= Beginning of Section =

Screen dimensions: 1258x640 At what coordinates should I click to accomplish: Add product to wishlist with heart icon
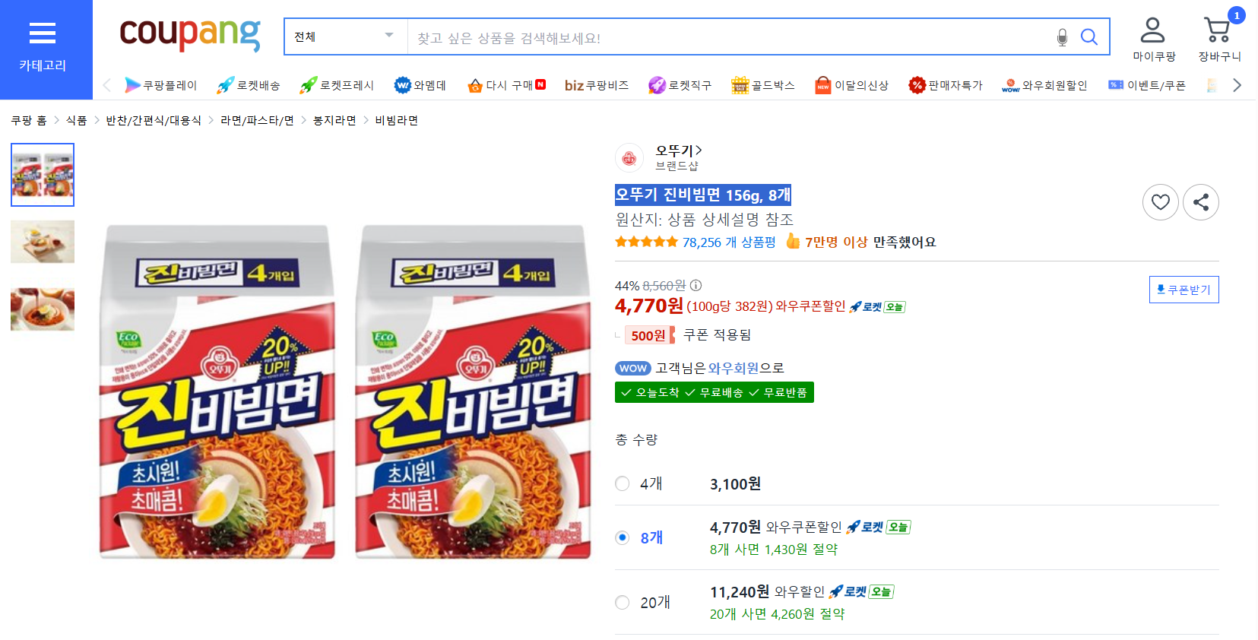(x=1161, y=202)
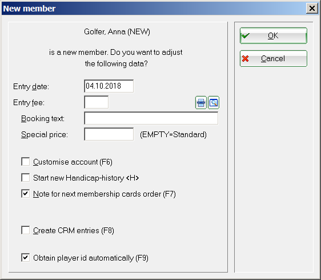Image resolution: width=321 pixels, height=280 pixels.
Task: Click the Booking text label
Action: (43, 119)
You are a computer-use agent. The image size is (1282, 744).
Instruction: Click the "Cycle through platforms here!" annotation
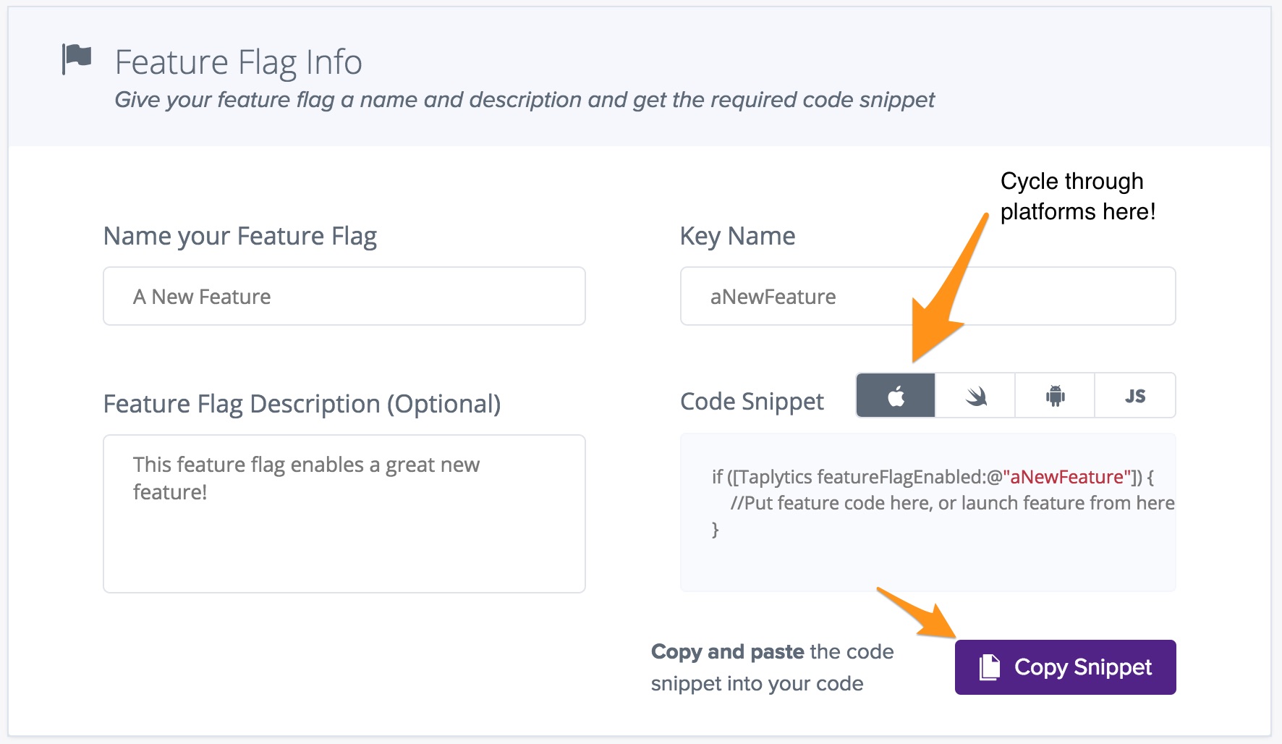tap(1077, 196)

= End of Section =

**Work instructions:**
With the images left out, set down each record exactly as it appears.

**Expected output:**
Screen dimensions: 1258x640 At what coordinates should I click to accomplish: Add product to wishlist with heart icon
(x=1161, y=202)
Image resolution: width=321 pixels, height=280 pixels.
Task: Click the Booking text label
Action: (43, 119)
You are a computer-use agent. The image size is (1282, 744).
Instruction: Click the "Cycle through platforms here!" annotation
tap(1077, 196)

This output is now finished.